Reproduce the heatmap from inferCNV#
This document demonstrates to reproduce how the example heatmap from the original R inverCNV implementation. It is based on a small, 183-cell example dataset of malignant and non-malignant cells from Oligodendroglioma derived from Tirosh et al. (2016).
import infercnvpy as cnv
import scanpy as sc
import warnings
warnings.simplefilter("ignore")
Prepare and inspect dataset#
The example dataset is available in the datasets
module. It is already TPM-normalized, but not log-transformed.
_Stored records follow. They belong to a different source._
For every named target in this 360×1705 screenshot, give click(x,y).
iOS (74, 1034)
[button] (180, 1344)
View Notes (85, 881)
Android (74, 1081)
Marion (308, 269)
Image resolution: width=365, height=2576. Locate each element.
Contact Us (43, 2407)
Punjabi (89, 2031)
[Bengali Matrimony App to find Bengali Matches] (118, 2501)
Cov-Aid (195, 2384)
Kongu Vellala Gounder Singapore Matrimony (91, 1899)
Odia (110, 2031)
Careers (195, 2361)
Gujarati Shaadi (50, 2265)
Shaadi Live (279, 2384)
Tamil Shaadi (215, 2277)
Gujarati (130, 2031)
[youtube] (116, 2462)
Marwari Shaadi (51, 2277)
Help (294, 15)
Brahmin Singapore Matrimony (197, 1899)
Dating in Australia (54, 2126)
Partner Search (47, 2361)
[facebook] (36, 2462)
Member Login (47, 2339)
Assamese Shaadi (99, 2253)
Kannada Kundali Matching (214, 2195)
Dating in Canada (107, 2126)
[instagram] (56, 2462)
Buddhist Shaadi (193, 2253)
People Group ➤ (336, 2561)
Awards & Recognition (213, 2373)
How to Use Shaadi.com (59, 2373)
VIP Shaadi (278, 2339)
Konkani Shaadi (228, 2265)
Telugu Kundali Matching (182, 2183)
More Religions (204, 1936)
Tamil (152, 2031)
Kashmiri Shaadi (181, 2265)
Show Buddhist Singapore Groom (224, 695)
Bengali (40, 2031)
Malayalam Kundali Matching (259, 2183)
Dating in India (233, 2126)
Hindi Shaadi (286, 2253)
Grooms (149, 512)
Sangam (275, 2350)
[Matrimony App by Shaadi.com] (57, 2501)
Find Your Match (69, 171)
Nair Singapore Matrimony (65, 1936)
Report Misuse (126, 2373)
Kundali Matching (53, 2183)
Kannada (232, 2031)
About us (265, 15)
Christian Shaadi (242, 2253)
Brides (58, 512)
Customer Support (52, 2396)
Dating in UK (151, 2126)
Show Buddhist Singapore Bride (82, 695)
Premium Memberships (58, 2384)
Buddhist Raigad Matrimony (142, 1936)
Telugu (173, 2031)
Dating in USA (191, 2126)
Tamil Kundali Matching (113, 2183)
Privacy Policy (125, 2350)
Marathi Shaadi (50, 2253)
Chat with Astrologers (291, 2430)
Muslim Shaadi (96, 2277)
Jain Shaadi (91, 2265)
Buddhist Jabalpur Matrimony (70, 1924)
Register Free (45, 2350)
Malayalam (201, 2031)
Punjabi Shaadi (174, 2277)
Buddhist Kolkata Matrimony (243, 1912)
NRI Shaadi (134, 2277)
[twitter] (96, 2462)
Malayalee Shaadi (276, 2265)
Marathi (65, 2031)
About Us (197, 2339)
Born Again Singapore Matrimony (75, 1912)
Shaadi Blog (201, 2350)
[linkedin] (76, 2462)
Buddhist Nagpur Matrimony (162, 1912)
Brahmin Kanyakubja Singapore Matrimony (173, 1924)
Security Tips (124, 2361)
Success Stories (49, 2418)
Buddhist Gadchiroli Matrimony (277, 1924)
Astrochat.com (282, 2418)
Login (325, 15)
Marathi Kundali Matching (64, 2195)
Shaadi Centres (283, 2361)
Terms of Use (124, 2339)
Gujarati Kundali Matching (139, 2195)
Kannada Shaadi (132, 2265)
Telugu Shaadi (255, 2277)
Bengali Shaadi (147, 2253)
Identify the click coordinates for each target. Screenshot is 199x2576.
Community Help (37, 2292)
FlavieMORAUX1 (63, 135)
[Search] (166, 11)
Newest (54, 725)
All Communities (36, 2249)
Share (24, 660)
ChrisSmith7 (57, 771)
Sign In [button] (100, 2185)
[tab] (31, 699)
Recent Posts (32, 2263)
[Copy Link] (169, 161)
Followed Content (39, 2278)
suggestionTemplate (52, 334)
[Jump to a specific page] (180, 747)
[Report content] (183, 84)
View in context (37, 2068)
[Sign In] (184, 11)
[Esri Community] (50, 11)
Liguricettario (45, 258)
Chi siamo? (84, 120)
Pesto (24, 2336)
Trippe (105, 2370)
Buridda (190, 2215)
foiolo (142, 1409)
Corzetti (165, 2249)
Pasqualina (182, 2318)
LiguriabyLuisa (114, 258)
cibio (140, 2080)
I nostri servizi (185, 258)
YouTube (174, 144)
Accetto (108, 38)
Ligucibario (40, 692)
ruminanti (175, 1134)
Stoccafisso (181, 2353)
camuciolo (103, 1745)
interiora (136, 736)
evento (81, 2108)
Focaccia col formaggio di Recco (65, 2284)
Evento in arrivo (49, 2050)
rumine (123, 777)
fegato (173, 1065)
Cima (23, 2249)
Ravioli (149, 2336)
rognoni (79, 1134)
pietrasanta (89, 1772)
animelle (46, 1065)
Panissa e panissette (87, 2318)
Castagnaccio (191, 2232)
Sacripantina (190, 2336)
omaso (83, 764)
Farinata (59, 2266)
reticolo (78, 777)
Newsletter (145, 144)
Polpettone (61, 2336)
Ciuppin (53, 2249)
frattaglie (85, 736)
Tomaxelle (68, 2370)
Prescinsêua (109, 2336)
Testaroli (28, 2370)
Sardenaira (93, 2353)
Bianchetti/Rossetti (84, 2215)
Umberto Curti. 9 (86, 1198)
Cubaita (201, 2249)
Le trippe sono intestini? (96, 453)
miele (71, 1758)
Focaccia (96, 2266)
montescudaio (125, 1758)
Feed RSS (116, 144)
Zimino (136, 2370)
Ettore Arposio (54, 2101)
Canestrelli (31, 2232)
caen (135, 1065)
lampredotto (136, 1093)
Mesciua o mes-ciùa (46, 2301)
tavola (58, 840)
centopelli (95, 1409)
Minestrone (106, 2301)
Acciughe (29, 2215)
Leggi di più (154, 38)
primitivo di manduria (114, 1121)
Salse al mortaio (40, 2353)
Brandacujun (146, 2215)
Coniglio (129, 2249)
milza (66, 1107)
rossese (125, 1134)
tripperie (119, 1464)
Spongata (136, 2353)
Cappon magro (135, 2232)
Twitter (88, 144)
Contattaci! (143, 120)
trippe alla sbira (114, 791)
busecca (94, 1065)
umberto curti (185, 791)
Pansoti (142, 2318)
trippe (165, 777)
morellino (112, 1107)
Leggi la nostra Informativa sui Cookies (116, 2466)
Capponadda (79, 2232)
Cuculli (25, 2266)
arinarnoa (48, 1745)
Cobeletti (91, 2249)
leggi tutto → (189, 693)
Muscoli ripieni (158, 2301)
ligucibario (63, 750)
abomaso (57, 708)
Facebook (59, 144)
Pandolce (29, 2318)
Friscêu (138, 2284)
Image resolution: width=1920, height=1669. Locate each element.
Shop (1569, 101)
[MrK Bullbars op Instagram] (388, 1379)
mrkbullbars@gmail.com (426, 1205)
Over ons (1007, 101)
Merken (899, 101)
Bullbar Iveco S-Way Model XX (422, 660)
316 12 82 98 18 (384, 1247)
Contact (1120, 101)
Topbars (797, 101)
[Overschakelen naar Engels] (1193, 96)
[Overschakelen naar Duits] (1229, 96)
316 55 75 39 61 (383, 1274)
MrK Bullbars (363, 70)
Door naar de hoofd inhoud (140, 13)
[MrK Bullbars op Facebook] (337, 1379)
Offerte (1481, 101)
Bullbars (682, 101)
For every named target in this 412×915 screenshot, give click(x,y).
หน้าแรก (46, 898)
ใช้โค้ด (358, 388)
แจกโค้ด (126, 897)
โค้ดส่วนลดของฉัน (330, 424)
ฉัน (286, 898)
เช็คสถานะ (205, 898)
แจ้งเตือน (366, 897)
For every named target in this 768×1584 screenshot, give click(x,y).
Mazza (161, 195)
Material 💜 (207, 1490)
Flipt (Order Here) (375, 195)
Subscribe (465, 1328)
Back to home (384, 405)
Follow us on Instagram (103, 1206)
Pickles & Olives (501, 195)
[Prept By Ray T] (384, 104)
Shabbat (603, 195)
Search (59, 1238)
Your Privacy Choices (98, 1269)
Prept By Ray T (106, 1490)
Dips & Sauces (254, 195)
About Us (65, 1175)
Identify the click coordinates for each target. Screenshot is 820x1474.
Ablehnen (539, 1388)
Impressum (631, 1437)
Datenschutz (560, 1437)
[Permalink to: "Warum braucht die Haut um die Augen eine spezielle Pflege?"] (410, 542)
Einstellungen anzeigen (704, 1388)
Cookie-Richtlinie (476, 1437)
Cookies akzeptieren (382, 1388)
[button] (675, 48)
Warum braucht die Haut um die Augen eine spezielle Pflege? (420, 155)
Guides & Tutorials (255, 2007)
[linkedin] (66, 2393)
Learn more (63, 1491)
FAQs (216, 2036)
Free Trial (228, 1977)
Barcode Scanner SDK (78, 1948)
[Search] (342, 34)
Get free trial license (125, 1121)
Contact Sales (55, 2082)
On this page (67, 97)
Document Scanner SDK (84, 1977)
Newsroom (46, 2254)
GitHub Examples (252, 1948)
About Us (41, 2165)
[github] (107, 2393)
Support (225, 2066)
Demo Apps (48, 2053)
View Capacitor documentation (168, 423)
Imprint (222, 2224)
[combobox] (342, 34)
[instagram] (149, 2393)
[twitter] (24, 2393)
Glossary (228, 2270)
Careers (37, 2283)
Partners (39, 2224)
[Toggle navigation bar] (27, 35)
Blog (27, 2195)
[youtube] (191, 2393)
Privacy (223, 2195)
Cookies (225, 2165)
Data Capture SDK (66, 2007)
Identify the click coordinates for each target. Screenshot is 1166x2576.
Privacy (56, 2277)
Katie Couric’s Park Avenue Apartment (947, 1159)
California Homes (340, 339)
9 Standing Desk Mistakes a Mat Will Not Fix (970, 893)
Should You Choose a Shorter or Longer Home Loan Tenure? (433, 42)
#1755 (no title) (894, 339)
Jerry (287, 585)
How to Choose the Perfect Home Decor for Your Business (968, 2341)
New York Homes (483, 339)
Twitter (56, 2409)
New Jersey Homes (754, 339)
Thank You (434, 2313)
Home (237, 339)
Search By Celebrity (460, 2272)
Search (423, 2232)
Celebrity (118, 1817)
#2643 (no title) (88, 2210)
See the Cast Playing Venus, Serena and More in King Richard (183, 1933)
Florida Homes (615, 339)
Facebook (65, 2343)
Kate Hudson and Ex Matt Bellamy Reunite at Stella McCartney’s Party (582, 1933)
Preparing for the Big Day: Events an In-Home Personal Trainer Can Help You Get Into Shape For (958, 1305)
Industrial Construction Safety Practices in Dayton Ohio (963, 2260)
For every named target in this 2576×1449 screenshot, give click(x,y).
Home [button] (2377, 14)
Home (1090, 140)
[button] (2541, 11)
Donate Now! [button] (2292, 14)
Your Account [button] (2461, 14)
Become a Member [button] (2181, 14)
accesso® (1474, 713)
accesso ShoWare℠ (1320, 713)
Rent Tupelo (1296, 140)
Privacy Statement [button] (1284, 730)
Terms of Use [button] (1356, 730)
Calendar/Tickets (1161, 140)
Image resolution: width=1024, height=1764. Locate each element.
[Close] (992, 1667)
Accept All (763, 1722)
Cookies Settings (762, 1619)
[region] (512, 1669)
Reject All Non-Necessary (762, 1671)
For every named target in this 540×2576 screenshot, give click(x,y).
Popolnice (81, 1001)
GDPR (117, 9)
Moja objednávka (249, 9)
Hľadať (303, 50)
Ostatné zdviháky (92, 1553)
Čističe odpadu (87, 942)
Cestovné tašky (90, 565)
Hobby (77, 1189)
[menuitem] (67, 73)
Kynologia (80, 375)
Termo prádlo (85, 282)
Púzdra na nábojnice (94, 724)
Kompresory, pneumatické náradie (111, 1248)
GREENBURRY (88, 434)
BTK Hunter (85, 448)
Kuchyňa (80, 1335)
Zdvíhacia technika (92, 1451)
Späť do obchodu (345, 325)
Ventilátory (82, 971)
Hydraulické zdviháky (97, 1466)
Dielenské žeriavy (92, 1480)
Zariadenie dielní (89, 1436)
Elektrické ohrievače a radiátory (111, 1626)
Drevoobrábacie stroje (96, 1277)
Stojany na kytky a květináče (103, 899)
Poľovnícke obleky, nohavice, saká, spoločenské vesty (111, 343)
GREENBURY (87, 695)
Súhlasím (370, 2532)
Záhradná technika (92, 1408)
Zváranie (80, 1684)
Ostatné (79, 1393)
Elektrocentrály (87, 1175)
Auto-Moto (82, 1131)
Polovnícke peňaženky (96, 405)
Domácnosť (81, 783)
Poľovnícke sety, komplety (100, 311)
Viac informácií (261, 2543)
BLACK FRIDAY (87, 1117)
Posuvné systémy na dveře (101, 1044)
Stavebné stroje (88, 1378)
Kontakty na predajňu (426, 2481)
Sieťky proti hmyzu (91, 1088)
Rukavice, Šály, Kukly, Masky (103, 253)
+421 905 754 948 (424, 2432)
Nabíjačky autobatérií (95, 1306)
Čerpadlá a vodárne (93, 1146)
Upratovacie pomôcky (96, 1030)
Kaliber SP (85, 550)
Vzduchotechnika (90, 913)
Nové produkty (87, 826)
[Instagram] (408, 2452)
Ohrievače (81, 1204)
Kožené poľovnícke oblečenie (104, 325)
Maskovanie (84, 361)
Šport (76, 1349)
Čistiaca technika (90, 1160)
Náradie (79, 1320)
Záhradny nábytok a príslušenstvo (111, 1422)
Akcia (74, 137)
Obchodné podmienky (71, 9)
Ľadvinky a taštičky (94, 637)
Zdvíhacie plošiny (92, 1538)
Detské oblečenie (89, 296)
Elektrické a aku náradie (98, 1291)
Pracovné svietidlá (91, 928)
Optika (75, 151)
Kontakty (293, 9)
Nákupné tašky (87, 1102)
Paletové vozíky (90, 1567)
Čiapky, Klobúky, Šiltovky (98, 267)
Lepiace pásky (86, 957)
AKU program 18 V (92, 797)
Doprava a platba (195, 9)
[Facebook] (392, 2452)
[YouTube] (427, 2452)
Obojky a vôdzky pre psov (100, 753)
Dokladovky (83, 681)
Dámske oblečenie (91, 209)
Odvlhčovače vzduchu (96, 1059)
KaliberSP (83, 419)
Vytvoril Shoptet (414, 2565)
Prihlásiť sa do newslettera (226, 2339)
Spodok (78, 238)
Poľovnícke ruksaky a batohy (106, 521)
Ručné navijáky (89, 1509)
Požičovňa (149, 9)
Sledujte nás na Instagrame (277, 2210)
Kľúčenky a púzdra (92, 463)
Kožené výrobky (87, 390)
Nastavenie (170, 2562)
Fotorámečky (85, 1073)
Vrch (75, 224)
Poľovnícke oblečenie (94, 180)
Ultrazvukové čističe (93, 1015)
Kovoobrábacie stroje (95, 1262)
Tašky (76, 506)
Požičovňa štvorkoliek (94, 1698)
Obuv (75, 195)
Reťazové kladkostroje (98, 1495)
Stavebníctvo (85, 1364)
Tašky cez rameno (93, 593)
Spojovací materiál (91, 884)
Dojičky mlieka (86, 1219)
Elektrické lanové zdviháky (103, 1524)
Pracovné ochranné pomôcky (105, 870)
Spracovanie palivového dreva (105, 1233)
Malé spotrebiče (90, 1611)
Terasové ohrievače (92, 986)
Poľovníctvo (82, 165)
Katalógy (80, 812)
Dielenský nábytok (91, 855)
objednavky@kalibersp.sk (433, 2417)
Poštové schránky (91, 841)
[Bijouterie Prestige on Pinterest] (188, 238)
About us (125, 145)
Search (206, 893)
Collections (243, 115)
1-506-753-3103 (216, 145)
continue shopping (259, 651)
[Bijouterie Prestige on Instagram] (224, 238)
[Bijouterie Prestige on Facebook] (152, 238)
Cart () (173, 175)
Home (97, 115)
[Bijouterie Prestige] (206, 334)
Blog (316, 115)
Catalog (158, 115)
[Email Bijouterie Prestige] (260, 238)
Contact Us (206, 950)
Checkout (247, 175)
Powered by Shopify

adata = cnv.datasets.oligodendroglioma()
sc.pp.log1p(adata)
It also already has the genomic positions annotated inadata.var
:
adata.var.head()
chromosome | start | end | n_counts | n_cells | |
---|---|---|---|---|---|
gene_symbol | |||||
WASH7P | chr1 | 14363 | 29806 | 534.271301 | 116 |
LINC00115 | chr1 | 761586 | 762902 | 203.649094 | 18 |
NOC2L | chr1 | 879584 | 894689 | 880.449707 | 63 |
SDF4 | chr1 | 1152288 | 1167411 | 1013.251404 | 70 |
UBE2J2 | chr1 | 1189289 | 1209265 | 411.488953 | 33 |
It contains four types of malignant cells, and two clusters of non-malignant cells.
sc.tl.pca(adata)
sc.pp.neighbors(adata)
sc.tl.umap(adata)
sc.pl.umap(adata, color="cell_type")
Run infercnvpy#
In this case we know which cells are non-malignant. For best results, it is recommended to use
the non-malignant cells as a background. We can provide this information using reference_key
and reference_cat
.
In order to reproduce the results as exactely as possible, we use a window_size
of 100 and a step
of 1.
%%time
cnv.tl.infercnv(
adata,
reference_key="cell_type",
reference_cat=["Oligodendrocytes (non-malignant)", "Microglia/Macrophage"],
window_size=100,
step=1,
)
CPU times: user 85 ms, sys: 169 ms, total: 254 ms
Wall time: 462 ms
%%time
cnv.pl.chromosome_heatmap(adata, groupby="cell_type", dendrogram=True)
WARNING: dendrogram data not found (using key=dendrogram_cell_type). Running `sc.tl.dendrogram` with default parameters. For fine tuning it is recommended to run `sc.tl.dendrogram` independently.
WARNING: You’re trying to run this on 9013 dimensions of `.X`, if you really want this, set `use_rep='X'`.
Falling back to preprocessing with `sc.pp.pca` and default params.
WARNING: Groups are not reordered because the `groupby` categories and the `var_group_labels` are different.
categories: Microglia/Macrophage, Oligodendrocytes (non-malignant), malignant_93, etc.
var_group_labels: chr1, chr2, chr3, etc.
CPU times: user 3.1 s, sys: 6.1 s, total: 9.2 s
Wall time: 1.52 s
Note that running the same analysis in R (invercnv v1.6.0
from Bioconductor) takes about 1:30 min.